Gießen: Tief und bedarfsgerecht
Obwohl Miscanthus sinensis als trockenheitstolerant gilt, ist eine gleichmäßige Wasserversorgung in der Etablierungsphase (im ersten Standjahr) entscheidend. Halten Sie den Boden in dieser Zeit konstant feucht, aber nicht nass.
Etablierte Pflanzen: Einmal gut eingewurzelt, benötigt die 'Kleine Fontäne' nur noch bei längeren Trockenperioden zusätzliche Wassergaben. Gießen Sie dann lieber seltener, dafür aber tiefgründig. Dadurch werden die Wurzeln angeregt, in tiefere Bodenschichten vorzudringen, was die Trockenresistenz weiter erhöht. Vermeiden Sie das Gießen über die Halme, um Pilzkrankheiten vorzubeugen.
Düngen: Weniger ist oft mehr
Ziergräser sind generell genügsam. Zu viel Stickstoff führt bei Miscanthus oft zu einem übermäßig schnellen, weichen Wuchs, wodurch die Halme instabil werden und bei Regen oder Wind leicht umknicken können.
- Im Frühjahr: Die beste Düngung erfolgt im zeitigen Frühjahr, wenn Sie die alten Halme zurückgeschnitten haben und das neue Wachstum beginnt.

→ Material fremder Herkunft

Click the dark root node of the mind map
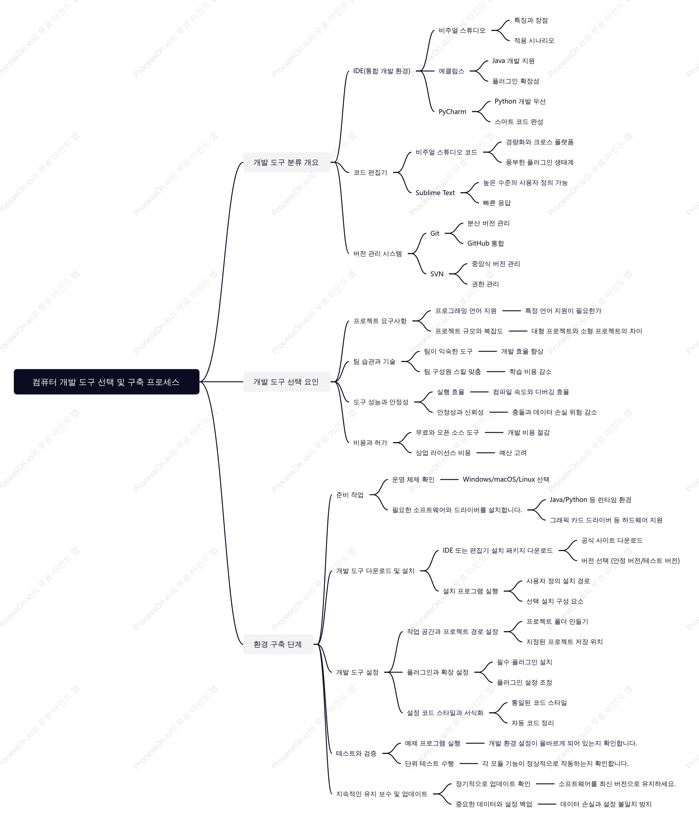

- Empfehlung: Arbeiten Sie eine Schicht reifen Kompost oder organischen Langzeitdünger leicht in den Boden rund um die Pflanze ein. Dies liefert alle notwendigen Nährstoffe für die Saison, ohne das Gras zu überdüngen.
- Vermeiden Sie: Eine Düngung nach Juli, da dies die Winterhärte negativ beeinflussen kann.
Schnitt: Der richtige Zeitpunkt ist entscheidend
Der Schnitt ist der wichtigste Pflegeschritt beim Chinagras und unterscheidet sich stark von dem vieler anderer Gartenpflanzen. Der Rückschnitt erfolgt nicht im Herbst, sondern erst im späten Winter oder zeitigen Frühjahr.
Warum im Frühjahr?
- Die vertrockneten Halme bieten dem Wurzelstock über den Winter einen natürlichen Frostschutz.
- Die Struktur der Halme und die überzuckerten Rispen sind ein wunderschöner Blickfang in der Winterlandschaft.
Durchführung:
- Wann: Schneiden Sie das Gras erst, wenn keine starken Fröste mehr zu erwarten sind – idealerweise Ende Februar bis Mitte März, kurz bevor der Neuaustrieb beginnt.
- Wie: Schneiden Sie alle Halme radikal auf eine Höhe von 10 bis 20 cm über dem Boden zurück.
- Tipp: Binden Sie das Gras vor dem Schnitt mit einer Schnur zusammen. So lässt sich der gesamte Horst in einem Arbeitsgang sauber entfernen.